Work required: Copy out all of the material below word for word, keeping every line unchanged.

[Item coordinate data]

■ ■ ■ ■ ■ ■ ■

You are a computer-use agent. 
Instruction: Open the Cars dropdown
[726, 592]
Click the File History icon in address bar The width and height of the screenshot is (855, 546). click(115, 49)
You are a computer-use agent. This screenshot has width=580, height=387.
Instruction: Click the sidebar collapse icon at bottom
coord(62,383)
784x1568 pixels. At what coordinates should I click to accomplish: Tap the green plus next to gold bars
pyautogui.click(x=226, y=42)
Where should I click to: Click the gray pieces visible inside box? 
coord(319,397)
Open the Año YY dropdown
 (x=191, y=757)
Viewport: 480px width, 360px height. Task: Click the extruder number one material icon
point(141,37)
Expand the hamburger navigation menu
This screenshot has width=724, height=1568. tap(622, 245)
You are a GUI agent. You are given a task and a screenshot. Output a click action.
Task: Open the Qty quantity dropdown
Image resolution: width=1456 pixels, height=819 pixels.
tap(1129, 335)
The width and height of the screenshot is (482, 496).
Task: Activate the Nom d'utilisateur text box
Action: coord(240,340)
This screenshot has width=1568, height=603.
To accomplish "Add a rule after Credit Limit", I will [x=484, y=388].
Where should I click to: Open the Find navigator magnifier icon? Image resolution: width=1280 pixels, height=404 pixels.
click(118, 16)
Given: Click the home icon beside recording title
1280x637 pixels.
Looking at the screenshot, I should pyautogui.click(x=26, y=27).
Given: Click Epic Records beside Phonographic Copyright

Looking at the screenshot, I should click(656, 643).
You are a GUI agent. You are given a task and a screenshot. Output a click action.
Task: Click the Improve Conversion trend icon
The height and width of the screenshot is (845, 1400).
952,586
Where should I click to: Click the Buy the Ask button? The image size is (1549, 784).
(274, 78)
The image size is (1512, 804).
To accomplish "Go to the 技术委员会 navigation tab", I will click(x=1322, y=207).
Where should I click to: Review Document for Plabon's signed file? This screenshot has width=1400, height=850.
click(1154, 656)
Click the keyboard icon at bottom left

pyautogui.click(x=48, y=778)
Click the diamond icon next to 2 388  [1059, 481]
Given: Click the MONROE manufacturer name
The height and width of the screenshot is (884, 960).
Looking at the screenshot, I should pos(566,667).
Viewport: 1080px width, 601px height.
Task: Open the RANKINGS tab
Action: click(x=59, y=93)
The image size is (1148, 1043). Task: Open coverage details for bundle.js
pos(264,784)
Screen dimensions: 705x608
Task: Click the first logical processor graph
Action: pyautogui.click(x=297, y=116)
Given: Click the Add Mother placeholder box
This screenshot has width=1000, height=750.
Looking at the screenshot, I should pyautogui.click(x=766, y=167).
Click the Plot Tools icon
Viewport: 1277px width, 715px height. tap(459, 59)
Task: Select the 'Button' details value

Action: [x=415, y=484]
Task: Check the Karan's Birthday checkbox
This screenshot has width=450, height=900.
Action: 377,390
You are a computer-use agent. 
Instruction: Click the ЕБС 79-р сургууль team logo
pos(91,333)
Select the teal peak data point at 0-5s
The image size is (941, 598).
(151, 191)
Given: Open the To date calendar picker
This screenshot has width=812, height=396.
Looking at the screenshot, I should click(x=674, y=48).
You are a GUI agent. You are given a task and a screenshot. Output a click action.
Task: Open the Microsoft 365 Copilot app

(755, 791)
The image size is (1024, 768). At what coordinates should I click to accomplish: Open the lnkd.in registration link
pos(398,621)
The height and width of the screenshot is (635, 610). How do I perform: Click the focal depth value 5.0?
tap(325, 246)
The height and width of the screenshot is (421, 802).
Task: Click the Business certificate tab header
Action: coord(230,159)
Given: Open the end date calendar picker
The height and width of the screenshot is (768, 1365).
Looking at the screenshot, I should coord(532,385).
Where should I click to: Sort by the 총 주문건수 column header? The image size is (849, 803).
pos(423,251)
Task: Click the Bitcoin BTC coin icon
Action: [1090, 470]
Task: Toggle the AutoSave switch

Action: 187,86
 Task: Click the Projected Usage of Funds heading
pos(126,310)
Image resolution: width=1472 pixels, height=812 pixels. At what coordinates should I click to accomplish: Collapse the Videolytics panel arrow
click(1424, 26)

■ ■ ■ ■ ■ ■ ■

Expected answer:
You are a computer-use agent. 
Instruction: Open the Cars dropdown
[726, 592]
Click the File History icon in address bar The width and height of the screenshot is (855, 546). click(115, 49)
You are a computer-use agent. This screenshot has width=580, height=387.
Instruction: Click the sidebar collapse icon at bottom
coord(62,383)
784x1568 pixels. At what coordinates should I click to accomplish: Tap the green plus next to gold bars
pyautogui.click(x=226, y=42)
Where should I click to: Click the gray pieces visible inside box? 
coord(319,397)
Open the Año YY dropdown
 (x=191, y=757)
Viewport: 480px width, 360px height. Task: Click the extruder number one material icon
point(141,37)
Expand the hamburger navigation menu
This screenshot has width=724, height=1568. tap(622, 245)
You are a GUI agent. You are given a task and a screenshot. Output a click action.
Task: Open the Qty quantity dropdown
Image resolution: width=1456 pixels, height=819 pixels.
tap(1129, 335)
The width and height of the screenshot is (482, 496).
Task: Activate the Nom d'utilisateur text box
Action: coord(240,340)
This screenshot has width=1568, height=603.
To accomplish "Add a rule after Credit Limit", I will [x=484, y=388].
Where should I click to: Open the Find navigator magnifier icon? Image resolution: width=1280 pixels, height=404 pixels.
click(118, 16)
Given: Click the home icon beside recording title
1280x637 pixels.
Looking at the screenshot, I should pyautogui.click(x=26, y=27).
Given: Click Epic Records beside Phonographic Copyright

Looking at the screenshot, I should click(656, 643).
You are a GUI agent. You are given a task and a screenshot. Output a click action.
Task: Click the Improve Conversion trend icon
The height and width of the screenshot is (845, 1400).
952,586
Where should I click to: Click the Buy the Ask button? The image size is (1549, 784).
(274, 78)
The image size is (1512, 804).
To accomplish "Go to the 技术委员会 navigation tab", I will click(x=1322, y=207).
Where should I click to: Review Document for Plabon's signed file? This screenshot has width=1400, height=850.
click(1154, 656)
Click the keyboard icon at bottom left

pyautogui.click(x=48, y=778)
Click the diamond icon next to 2 388  [1059, 481]
Given: Click the MONROE manufacturer name
The height and width of the screenshot is (884, 960).
Looking at the screenshot, I should pos(566,667).
Viewport: 1080px width, 601px height.
Task: Open the RANKINGS tab
Action: click(x=59, y=93)
The image size is (1148, 1043). Task: Open coverage details for bundle.js
pos(264,784)
Screen dimensions: 705x608
Task: Click the first logical processor graph
Action: pyautogui.click(x=297, y=116)
Given: Click the Add Mother placeholder box
This screenshot has width=1000, height=750.
Looking at the screenshot, I should pyautogui.click(x=766, y=167).
Click the Plot Tools icon
Viewport: 1277px width, 715px height. tap(459, 59)
Task: Select the 'Button' details value

Action: [x=415, y=484]
Task: Check the Karan's Birthday checkbox
This screenshot has width=450, height=900.
Action: 377,390
You are a computer-use agent. 
Instruction: Click the ЕБС 79-р сургууль team logo
pos(91,333)
Select the teal peak data point at 0-5s
The image size is (941, 598).
(151, 191)
Given: Open the To date calendar picker
This screenshot has width=812, height=396.
Looking at the screenshot, I should click(x=674, y=48).
You are a GUI agent. You are given a task and a screenshot. Output a click action.
Task: Open the Microsoft 365 Copilot app

(755, 791)
The image size is (1024, 768). At what coordinates should I click to accomplish: Open the lnkd.in registration link
pos(398,621)
The height and width of the screenshot is (635, 610). How do I perform: Click the focal depth value 5.0?
tap(325, 246)
The height and width of the screenshot is (421, 802).
Task: Click the Business certificate tab header
Action: coord(230,159)
Given: Open the end date calendar picker
The height and width of the screenshot is (768, 1365).
Looking at the screenshot, I should coord(532,385).
Where should I click to: Sort by the 총 주문건수 column header? The image size is (849, 803).
pos(423,251)
Task: Click the Bitcoin BTC coin icon
Action: [1090, 470]
Task: Toggle the AutoSave switch

Action: 187,86
 Task: Click the Projected Usage of Funds heading
pos(126,310)
Image resolution: width=1472 pixels, height=812 pixels. At what coordinates should I click to accomplish: Collapse the Videolytics panel arrow
click(1424, 26)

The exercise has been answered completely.